I'll go with clever, as most others have said here; I don't have much to

add to what Steven, Dan, Oscar, and Chris have said. FTR, I do prefer

the:

def func(arr):

i = iter(arr)

return list(zip(i, i, i)) # py3's zip is py2's izip

I will poke at his benchmarking some, though; since they're really

unfairly biased toward the "magical" zip(*([iter(arr)]*3)) syntax:

He compares 3 different options:

In [5]: %timeit [(arr[3*x], arr[3*x+1], arr[3*x+2]) for x in range(len(arr)/3)]

10 loops, best of 3: 41.3 ms per loop

In [6]: %timeit numpy.reshape(arr, (-1, 3))

10 loops, best of 3: 25.3 ms per loop

In [7]: timeit zip(*([iter(arr)]*3))

100 loops, best of 3: 13.4 ms per loop

The first one spends a substantial amount of time doing the same

calculation -- 3*x. You can trivially shave about 25% of the time off

that with no algorithmic changes just by avoiding tripling x so much:

In [8]: %timeit [(arr[x], arr[x+1], arr[x+2]) for x in xrange(0, len(arr), 3)]

10 loops, best of 3: 26.6 ms per loop

Any compiler would optimize that out, but the Python interpreter

doesn't. As for numpy -- the vast majority of the time spent there is

in data copy. As Oscar pointed out, numpy is almost always faster and

better at what numpy does well. If you run this test on a numpy array

instead of a list:

In [10]: %timeit numpy.reshape(arr2, (-1, 3))

100000 loops, best of 3: 1.91 ?s per loop

So here, option 2 is really ~4 orders of magnitude faster; but that's a

little cheating since no data is ever copied (reshape always returns a

view).
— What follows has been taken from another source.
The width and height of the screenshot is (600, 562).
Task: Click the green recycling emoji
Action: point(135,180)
Doing an actual data copy, but always living in numpy, is a

little closer to pure Python (but still ~1 order of magnitude faster):

In [14]: %timeit np.array(arr2.reshape((-1, 3)))
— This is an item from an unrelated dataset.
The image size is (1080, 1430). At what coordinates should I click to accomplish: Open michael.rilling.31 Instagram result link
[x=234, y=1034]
1000 loops, best of 3: 307 ?s per loop

So the iter-magic is really about 10-100x slower than an equivalent

numpy (and 10000x slower than an optimized numpy) variant, and only ~2x

faster than the more explicit option.

But it's still a nice trick (and one I may make use of in the

future :)).

Thanks for the post,

Jason